Я достала салфетки и тоном заботливой мамаши произнесла:
– Давид, вытри руки, после еды они липкие.
Он серьезно взял салфетку, не заметил шутки.
– С тобой мама в детстве так не разговаривала?
– Да нет. Она все время работала. У нас была домработница, но мной она особо не занималась.
– Значит, ты был предоставлен самому себе?
– В некотором смысле – пожалуй. Но за школьные оценки с меня спрашивали строго. Родители считали: главное карьера.
– А ты?
– До определенного момента – тоже. Но карьеру хорошо делать в стабильной стране. В новых условиях все достигнутое при Советах быстро превратилось в ничто.
– Ты многого достиг?
– Как сказать… Защитил кандидатскую, а через полгода пришлось поменять работу. Потом и вовсе уезжать.
– Но ехал-то ты не в никуда?
– Почти в никуда. Отец как раз Попробовал открыть свое предприятие. И я оказался кстати. Дело было совершенно безнадежным, просто мрак. Но потом жизнь дала нам шанс, и мы его не упустили.
– А как ты попал в Москву?
– Грубо говоря, приехал искать рынки сбыта. Сначала это были наезды. Я чувствовал себя гражданином вселенной: Стокгольм – чужой город, Москва – и подавно.
– Но осел ты все-таки в Москве?
– Только из-за работы. В Москве оказалось много интересного.
– В каком смысле?
– В деловом. Вскоре у меня появилась самостоятельность, я перестал зависеть от отца. Можно сказать, вышел на новый уровень.
– А в Стокгольм ты всегда будешь ездить?
– Ну, в обозримом будущем.
– И когда теперь?
– Наверное, в июле. Но до этого мы съездим к теплому морю. Хочешь?
– Не знаю. Мне больше нравятся холодные моря. – Я прикусила язык – вдруг он подумает, что я напрашиваюсь в Швецию. – Если хочешь, поедем к теплому.
– Денис говорил про Турцию.
Значит, он собирается ехать с Денисом. Всей семьей. Интересно… Неожиданно начало светать.
– Этот час – самый опасный на дороге, – заметил Давид. – После ночи борьбы ужасно хочется спать.
Кругом все расплывалось в сумерках наступающего утра, свет фар встречных машин казался зыбким и ненастоящим. У обочины я заметила старенький «мерседес». Поодаль трое, судя по всему его пассажиры, присели над разгорающимся костром.

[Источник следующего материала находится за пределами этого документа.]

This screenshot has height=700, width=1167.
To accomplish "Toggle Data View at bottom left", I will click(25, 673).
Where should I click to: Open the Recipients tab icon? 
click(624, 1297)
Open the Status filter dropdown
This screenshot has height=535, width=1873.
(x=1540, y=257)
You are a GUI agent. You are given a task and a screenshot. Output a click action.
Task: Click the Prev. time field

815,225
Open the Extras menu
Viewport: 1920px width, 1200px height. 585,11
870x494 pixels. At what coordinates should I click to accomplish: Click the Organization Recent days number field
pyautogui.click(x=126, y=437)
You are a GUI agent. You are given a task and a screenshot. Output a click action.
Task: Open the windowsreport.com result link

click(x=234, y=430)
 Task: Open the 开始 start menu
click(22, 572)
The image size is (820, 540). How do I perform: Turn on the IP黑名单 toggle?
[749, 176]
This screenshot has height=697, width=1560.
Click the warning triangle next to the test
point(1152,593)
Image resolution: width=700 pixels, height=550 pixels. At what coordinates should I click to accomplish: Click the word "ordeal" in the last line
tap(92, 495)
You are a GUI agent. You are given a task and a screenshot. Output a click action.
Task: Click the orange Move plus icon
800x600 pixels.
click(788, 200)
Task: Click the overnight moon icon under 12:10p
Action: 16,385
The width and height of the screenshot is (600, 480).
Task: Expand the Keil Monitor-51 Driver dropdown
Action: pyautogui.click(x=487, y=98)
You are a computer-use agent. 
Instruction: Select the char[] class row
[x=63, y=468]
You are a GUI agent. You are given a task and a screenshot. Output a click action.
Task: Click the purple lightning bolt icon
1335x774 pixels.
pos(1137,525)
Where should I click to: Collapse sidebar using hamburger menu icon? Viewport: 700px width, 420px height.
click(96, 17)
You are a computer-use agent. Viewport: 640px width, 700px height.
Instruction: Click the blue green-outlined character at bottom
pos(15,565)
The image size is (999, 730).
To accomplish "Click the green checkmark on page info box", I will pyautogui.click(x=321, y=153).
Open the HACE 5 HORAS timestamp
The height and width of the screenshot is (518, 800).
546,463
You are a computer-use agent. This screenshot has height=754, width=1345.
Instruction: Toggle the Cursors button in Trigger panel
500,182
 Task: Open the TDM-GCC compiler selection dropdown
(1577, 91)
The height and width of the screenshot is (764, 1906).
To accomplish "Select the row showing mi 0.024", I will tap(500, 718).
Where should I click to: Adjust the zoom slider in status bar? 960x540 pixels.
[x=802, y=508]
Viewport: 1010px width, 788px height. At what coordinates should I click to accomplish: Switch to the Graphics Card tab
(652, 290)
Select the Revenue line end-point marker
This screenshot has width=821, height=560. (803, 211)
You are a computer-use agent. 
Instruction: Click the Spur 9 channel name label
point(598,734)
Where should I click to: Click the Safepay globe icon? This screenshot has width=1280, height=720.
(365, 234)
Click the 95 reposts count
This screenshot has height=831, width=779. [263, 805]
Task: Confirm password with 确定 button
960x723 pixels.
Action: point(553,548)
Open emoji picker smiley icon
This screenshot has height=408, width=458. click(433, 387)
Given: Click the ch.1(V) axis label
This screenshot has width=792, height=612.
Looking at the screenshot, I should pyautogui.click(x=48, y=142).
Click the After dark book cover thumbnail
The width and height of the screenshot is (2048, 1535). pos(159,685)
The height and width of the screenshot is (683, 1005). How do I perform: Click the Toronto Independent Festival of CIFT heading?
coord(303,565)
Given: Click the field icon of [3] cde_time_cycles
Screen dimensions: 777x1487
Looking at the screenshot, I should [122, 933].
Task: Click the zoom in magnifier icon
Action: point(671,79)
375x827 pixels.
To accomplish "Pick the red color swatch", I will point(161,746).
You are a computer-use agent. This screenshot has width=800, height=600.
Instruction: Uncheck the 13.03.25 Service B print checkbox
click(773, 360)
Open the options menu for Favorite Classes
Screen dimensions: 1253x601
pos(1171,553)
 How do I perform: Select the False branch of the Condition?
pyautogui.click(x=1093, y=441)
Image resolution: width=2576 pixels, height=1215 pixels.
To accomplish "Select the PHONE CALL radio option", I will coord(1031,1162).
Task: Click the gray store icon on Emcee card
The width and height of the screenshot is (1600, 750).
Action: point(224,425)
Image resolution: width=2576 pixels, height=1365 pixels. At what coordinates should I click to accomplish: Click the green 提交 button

– Шашлычок спозаранку, – шутливо бросил Давид.
Но через пять минут нас сзади осветили фары. Давид всмотрелся в зеркало. «Мерс» быстро приближался.
– Странно… – озадаченно произнес Дод и прибавил скорости.
Но «мерседес» не отставал, скоро его длинное тело выползло слева, он поравнялся с нами – я увидела сухие кавказские лица. Преследователи глядели неподвижно, точно целясь. Обойдя нас, автомобиль вильнул направо и преградил путь.
– Козлы! – Дод резко затормозил. Дверцы «мерса» распахнулись – все трое выскочили на шоссе. Давид лихорадочно жал на педали. Один из бандитов ухватился за дверцу с моей стороны, закрытая ручка защелкала, и в это время мы дали задний ход. Рука бандита соскользнула. Они было побежали за машиной. Давид жал на газ – бандиты отстали, попрыгали в свой «мерс». Он взвыл, разворачиваясь. Давид газанул до отказа, мы, вильнув, успели проскочить вставшую поперек машину и устремились вперед.
– Вот так. – Дод перевел дыхание. – Наша тачка им приглянулась.
– Нас не догонят?
– Нет, можешь вздремнуть. Досадный эпизод. Ребята, видно, промышляют здесь. Сто километров до Питера – и недалеко, и все концы в воду.
Но тут из-за поворота опять вывернул «мерс».
– Что за движок у них? – удивленно присвистнул Давид.
– Давид! – отчаянно взмолилась я.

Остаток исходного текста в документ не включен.